Since the first discovery of a planet orbiting a solar-type star outside our solar system in 1995, scientists have identified more than 4000 exoplanets, including some Earth-like planets that may have the potential to harbor life. In order to detect if planets are harboring life, however, scientists must first determine what features indicate that life is or once was present.
“Astronomers have spent the last decades trying to understand what detectable traces of biological life, called ‘biosignatures,’ might exist in the universe,” said Wright. “We’ve recently started asking what technological signatures an extraterrestrial civilization might leave behind that could be seen from Earth.”
The grant will allow the research team to produce the first entries in an online technosignature library. The project is led by Adam Frank from the University of Rochester, and other team members include Jacob-Haqq Misra from the Blue Marble Space Institute of Science, Avi Loeb from Harvard University, and Manasvi Lingam of the Florida Institute of Technology.

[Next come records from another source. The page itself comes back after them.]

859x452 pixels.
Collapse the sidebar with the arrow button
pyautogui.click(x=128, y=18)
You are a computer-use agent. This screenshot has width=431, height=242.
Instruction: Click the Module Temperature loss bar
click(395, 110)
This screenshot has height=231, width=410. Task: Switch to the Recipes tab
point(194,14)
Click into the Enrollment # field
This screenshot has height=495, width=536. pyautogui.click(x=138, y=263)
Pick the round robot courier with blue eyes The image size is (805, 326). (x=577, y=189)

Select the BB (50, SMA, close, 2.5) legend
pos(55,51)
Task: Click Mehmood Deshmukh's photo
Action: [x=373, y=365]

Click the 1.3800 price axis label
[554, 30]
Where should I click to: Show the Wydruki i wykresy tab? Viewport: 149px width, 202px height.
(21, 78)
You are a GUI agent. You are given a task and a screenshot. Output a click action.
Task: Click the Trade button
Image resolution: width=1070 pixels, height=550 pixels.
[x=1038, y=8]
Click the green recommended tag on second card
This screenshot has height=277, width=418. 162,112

“We hope to identify the spectral signatures — measurements of the wavelengths of light that are reflected from or absorbed by an exoplanet — that might be associated with different kinds of technosignatures,” said Wright. “Cataloging these signatures into a library will provide an important comparative tool and will help give astronomers an idea of what to look for when studying exoplanets.”

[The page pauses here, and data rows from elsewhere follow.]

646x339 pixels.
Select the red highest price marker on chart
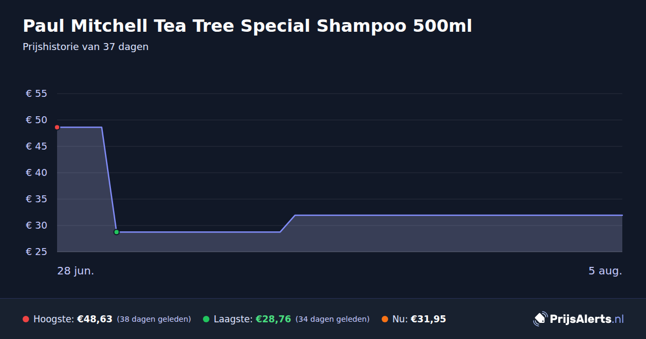(x=57, y=128)
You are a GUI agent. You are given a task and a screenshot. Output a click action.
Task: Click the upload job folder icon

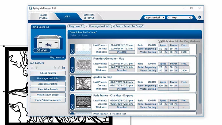click(x=32, y=68)
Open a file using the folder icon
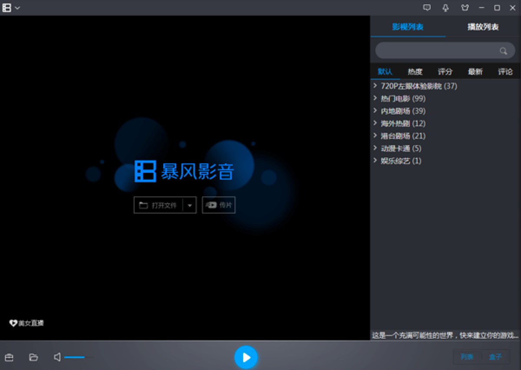Screen dimensions: 521x370 34,357
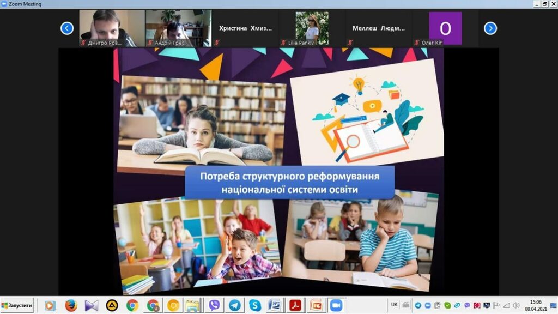This screenshot has width=558, height=314.
Task: Open Google Chrome from the taskbar
Action: pos(132,305)
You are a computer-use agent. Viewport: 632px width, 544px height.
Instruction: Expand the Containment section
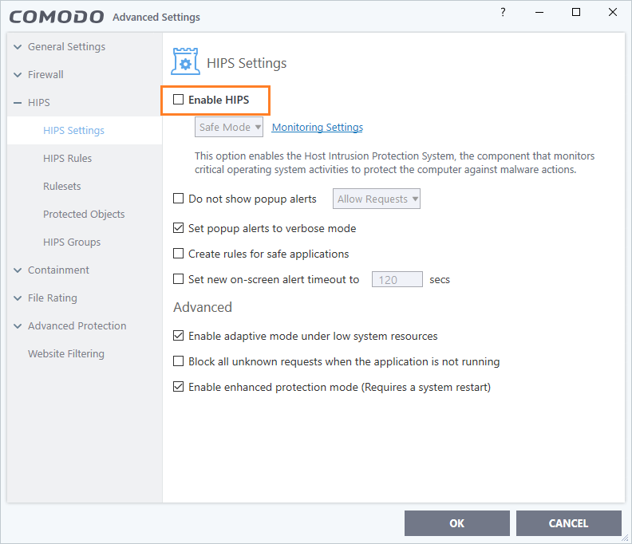(18, 270)
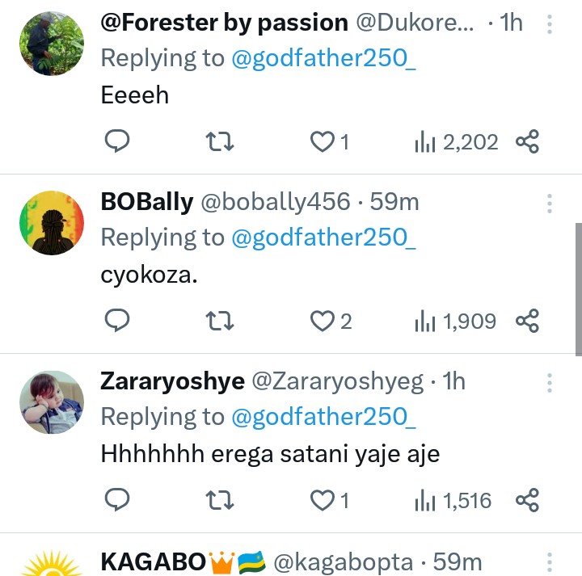
Task: Reply to BOBally's 'cyokoza' tweet
Action: 118,322
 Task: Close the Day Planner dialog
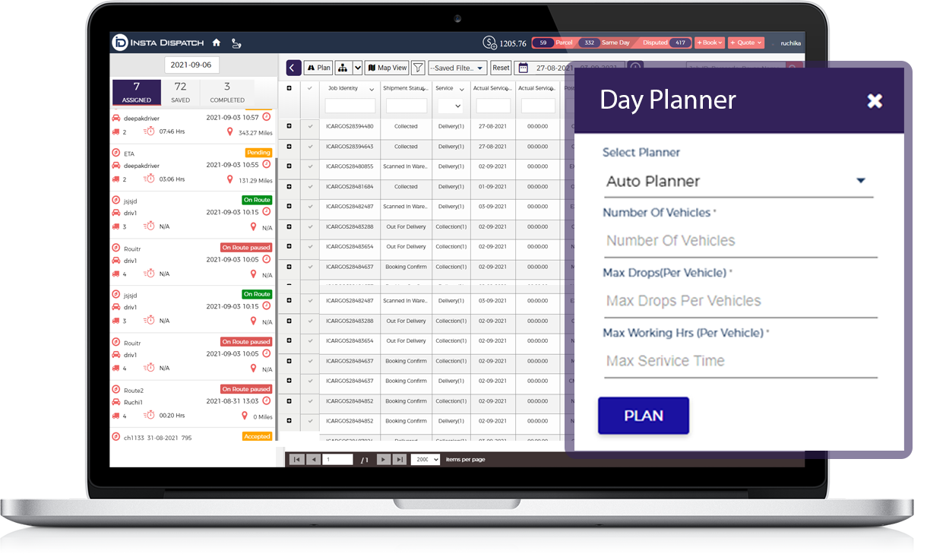point(875,100)
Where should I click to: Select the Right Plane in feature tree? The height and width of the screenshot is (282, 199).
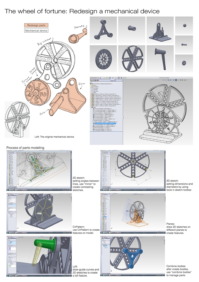click(x=95, y=91)
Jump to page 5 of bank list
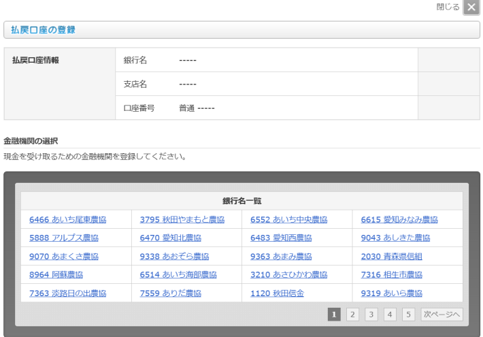The height and width of the screenshot is (337, 483). [408, 314]
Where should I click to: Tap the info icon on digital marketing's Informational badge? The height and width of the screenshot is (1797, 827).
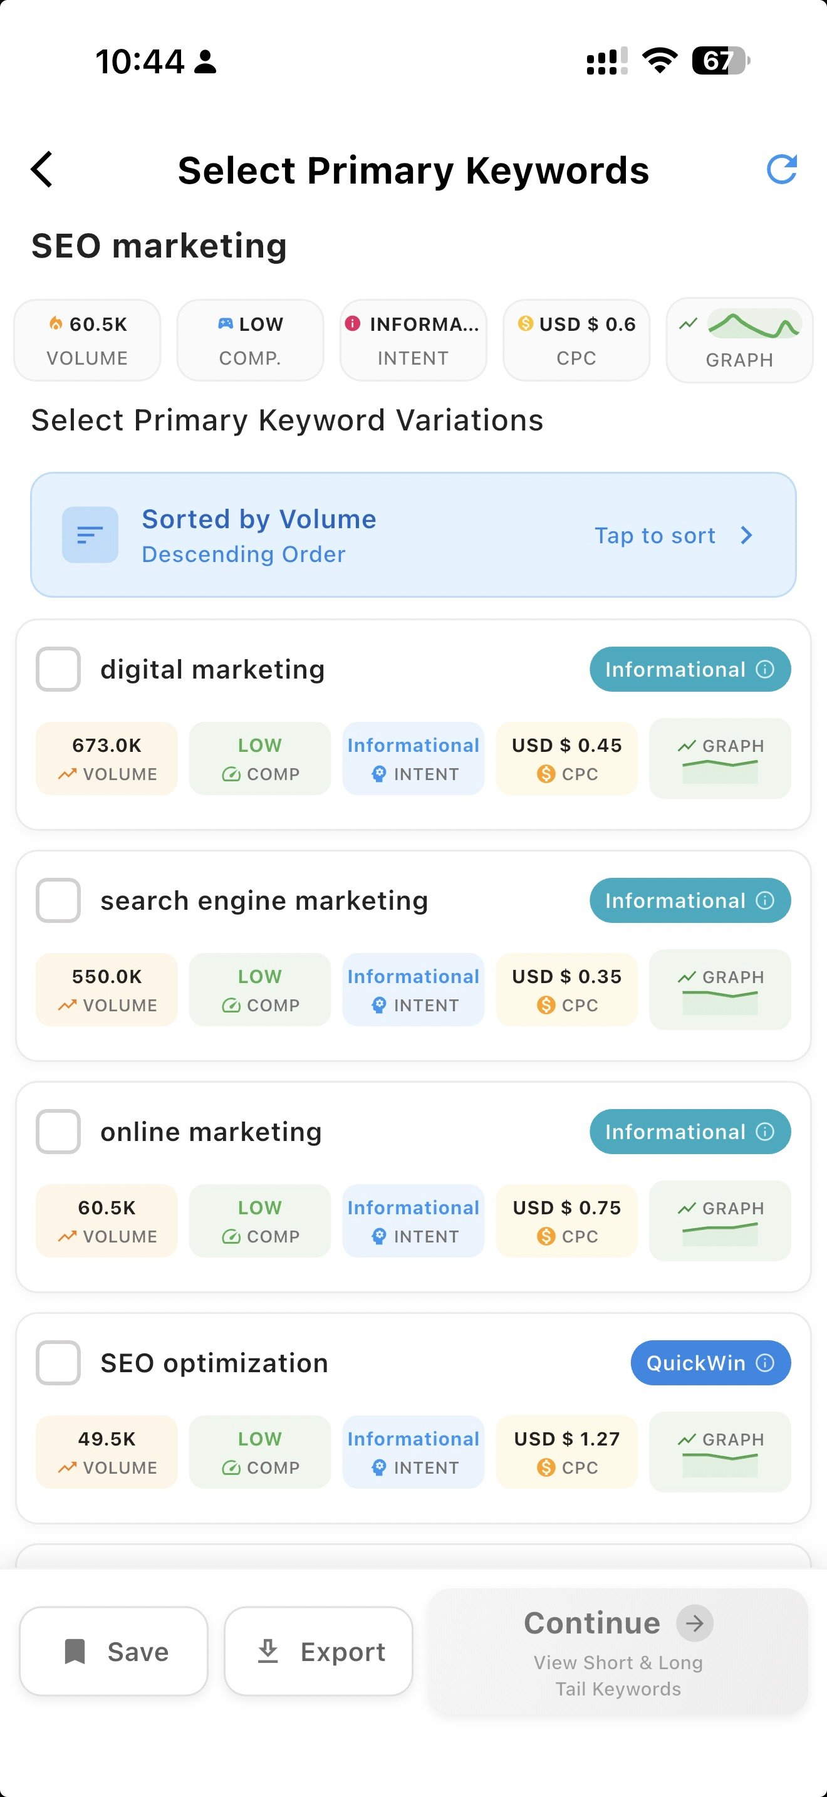(764, 669)
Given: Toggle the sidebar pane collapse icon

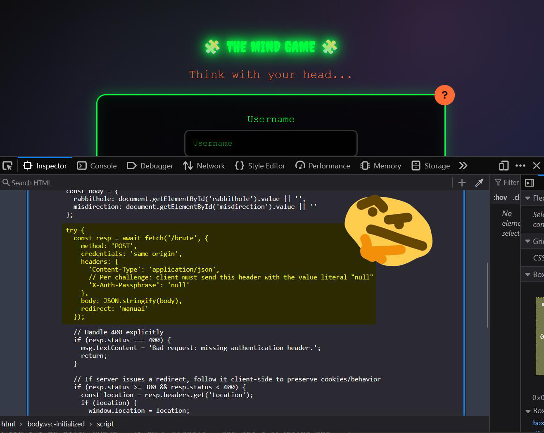Looking at the screenshot, I should point(530,183).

The research is based on the principle that any technology that an alien civilization uses is going to be based on physics and chemistry. This means researchers can use what they’ve learned in labs on Earth to guide their thinking about what may have happened elsewhere in the universe.
The researchers will begin the project by looking at two possible technosignatures that might indicate technological activity on another planet:
Solar panels. Stars are one of the most powerful energy generators in the universe. On Earth, we harness energy from our star, the sun, so “using solar energy would be a pretty natural thing for other civilizations to do,” said Frank. If a civilization uses a lot of solar panels, the light that is reflected from the planet would have a certain spectral signature indicating the presence of those solar collectors. The researchers will determine the spectral signatures of large-scale planetary solar energy collection.
Pollutants. “We have come a long way toward understanding how we might detect life on other world from the gases present in those worlds’ atmospheres,” said Wright. On Earth, we are able to detect chemicals in our atmosphere by the light the chemicals absorb. Some examples of these chemicals include methane, oxygen, and artificial gases such as the chloroflourocarbons (CFCs) we once used as refrigerants. Biosignature studies focus on chemicals like methane, which simple life will produce. Frank and his colleagues will catalogue the signatures of chemicals, such as CFCs, that indicate the presence of an industrial civilization.
This research will also support the mission of the PSETI center to create a world-class SETI research program at Penn State, to train the next generation of SETI researchers with a graduate curriculum, and establish a worldwide SETI community.